ACTIVITY → When you reach the line containing "The height and width of the screenshot is (406, 868)." in the entries below, begin reproducing lines exactly, and stop once the line containing "Task: Open 义务教育阶段入学有关问答 card" is done.
● ● ● ● ● ● ●
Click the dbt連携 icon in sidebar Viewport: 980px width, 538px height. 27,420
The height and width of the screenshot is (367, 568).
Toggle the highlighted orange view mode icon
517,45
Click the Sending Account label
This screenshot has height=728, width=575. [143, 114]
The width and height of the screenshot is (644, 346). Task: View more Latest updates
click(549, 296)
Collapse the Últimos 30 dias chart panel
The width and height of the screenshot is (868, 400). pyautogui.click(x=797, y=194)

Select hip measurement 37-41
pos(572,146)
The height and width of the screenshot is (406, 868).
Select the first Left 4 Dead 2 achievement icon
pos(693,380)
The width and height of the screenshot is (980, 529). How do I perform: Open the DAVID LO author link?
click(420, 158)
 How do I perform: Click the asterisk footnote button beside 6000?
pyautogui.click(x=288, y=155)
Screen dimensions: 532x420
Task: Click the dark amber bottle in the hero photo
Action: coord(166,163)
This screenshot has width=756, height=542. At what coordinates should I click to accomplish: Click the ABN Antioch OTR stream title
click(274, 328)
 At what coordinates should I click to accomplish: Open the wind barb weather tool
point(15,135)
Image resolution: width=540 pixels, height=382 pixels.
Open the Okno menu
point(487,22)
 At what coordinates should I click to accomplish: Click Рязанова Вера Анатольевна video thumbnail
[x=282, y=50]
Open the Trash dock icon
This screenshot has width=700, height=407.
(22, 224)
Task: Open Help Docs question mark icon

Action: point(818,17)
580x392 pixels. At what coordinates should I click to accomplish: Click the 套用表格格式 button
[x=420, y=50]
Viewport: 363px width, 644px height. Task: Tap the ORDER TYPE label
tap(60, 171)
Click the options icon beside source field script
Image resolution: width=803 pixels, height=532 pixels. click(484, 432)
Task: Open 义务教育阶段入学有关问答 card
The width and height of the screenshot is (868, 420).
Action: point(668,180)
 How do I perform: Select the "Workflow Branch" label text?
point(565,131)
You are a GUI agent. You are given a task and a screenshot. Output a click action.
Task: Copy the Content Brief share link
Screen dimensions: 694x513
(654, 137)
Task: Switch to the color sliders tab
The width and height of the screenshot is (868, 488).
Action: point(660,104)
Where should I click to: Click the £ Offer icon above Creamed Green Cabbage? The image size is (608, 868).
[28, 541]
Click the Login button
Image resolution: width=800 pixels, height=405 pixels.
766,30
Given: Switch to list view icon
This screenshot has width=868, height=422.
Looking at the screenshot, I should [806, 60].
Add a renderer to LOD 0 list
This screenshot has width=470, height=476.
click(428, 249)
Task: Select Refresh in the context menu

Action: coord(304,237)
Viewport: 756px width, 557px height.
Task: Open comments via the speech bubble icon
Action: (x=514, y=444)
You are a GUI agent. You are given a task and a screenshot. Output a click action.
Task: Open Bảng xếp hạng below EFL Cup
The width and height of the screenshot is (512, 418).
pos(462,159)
● ● ● ● ● ● ●
ANSWER SPACE →
The height and width of the screenshot is (406, 868).
Select the first Left 4 Dead 2 achievement icon
pos(693,380)
The width and height of the screenshot is (980, 529). How do I perform: Open the DAVID LO author link?
click(420, 158)
 How do I perform: Click the asterisk footnote button beside 6000?
pyautogui.click(x=288, y=155)
Screen dimensions: 532x420
Task: Click the dark amber bottle in the hero photo
Action: coord(166,163)
This screenshot has width=756, height=542. At what coordinates should I click to accomplish: Click the ABN Antioch OTR stream title
click(274, 328)
 At what coordinates should I click to accomplish: Open the wind barb weather tool
point(15,135)
Image resolution: width=540 pixels, height=382 pixels.
Open the Okno menu
point(487,22)
 At what coordinates should I click to accomplish: Click Рязанова Вера Анатольевна video thumbnail
[x=282, y=50]
Open the Trash dock icon
This screenshot has width=700, height=407.
(22, 224)
Task: Open Help Docs question mark icon

Action: point(818,17)
580x392 pixels. At what coordinates should I click to accomplish: Click the 套用表格格式 button
[x=420, y=50]
Viewport: 363px width, 644px height. Task: Tap the ORDER TYPE label
tap(60, 171)
Click the options icon beside source field script
Image resolution: width=803 pixels, height=532 pixels. click(484, 432)
Task: Open 义务教育阶段入学有关问答 card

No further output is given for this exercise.